+++ Text passage

16 June / 19:00
Opera and Ballet Theatre
Henry Torgue "Daphnis and Chloe"
Igor Stravinsky "The Rite of Spring"

Daphnis and Chloe (Daphnis é Chloé)

Choreography - Jean-Claude Gallotta

Choreography - assistant Mathilde Altaraz

Music by and recorded by Henry Torgue, piano

Costumes - Jacques Schiotto and Marion Mercier from Jean-Yves Langlais

Dramatist - Claude-Henri Buffard

Dancers: Francesca Ziviani, Nicolas Diguet, Sébastien Ledig

Duration: 55 minutes

The characters of Daphnis é Chloé, whose ancient origins, born from a Greek tale attributed to Longus, have come to us mainly through the music of Maurice Ravel written in 1912 for the Russian Ballet, in which Nijinsky triumphed in the title role.

When, in 1982, a few months after his ballet Ulysse, Jean-Claude Gallotta presented this “pas de trois”, he was less concerned with the story (Chloé, wife of the young shepherd Daphnis, kidnapped by pirates, is brought back to him by a miracle performed by the God Pan) than with working on the movement and capturing the energy, gentleness and violence of the battle of love.

Created for the Avignon Festival, performed at the time by Mathilde Altaraz, Jean-Claude Gallotta and Pascale Gravat, set to music and played on stage by Henry Torgue, this choreography moved people by its ability to combine the cerebral and the animal with humour and the joy of the senses.

Jean-Claude Gallotta is keen to sustain the repertory of the National Choreographic Centre in Grenoble, and after recreating Ulysse, which became Cher Ulysse in 2007, he has now chosen to direct three new, young dancers and give new life to Daphnis é Chloé, this intimate, free, sensual, fun, wild and mischievous piece (even down to the title, in which the “é” respectfully cocks a snook at the initial work).

++++++

Exercises »
1. Please return the portion of the performance listing from "Created for the" up to and including "of the senses.".
2. Decide whether each statement agrees with the performance listing, answering yes or no and quoting the words of the listing that settle it: (a) The choreography was first created for the Avignon Festival. (b) The performance runs for 90 minutes. (c) Maurice Ravel wrote his music for the Russian Ballet in 1912.

+++ Supplied information

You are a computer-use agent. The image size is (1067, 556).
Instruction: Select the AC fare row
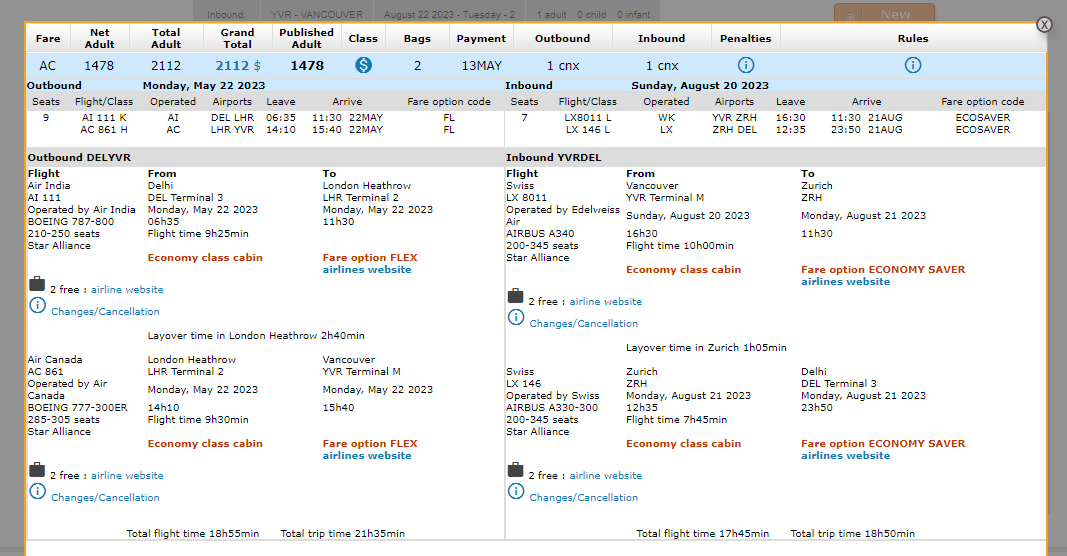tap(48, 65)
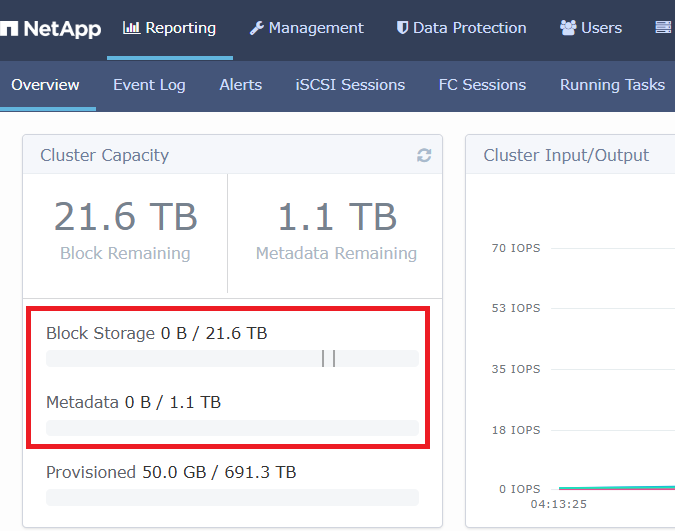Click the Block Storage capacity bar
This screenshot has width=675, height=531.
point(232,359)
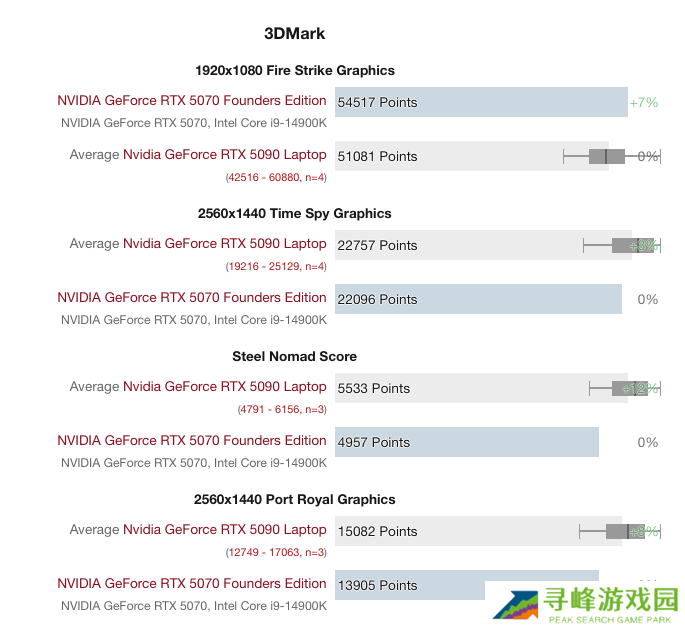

++++++

Exercise results »
1.
Created for the Avignon Festival, performed at the time by Mathilde Altaraz, Jean-Claude Gallotta and Pascale Gravat, set to music and played on stage by Henry Torgue, this choreography moved people by its ability to combine the cerebral and the animal with humour and the joy of the senses.

2.
(a) Yes: "Created for the Avignon Festival"
(b) No: "Duration: 55 minutes"
(c) Yes: "the music of Maurice Ravel written in 1912 for the Russian Ballet"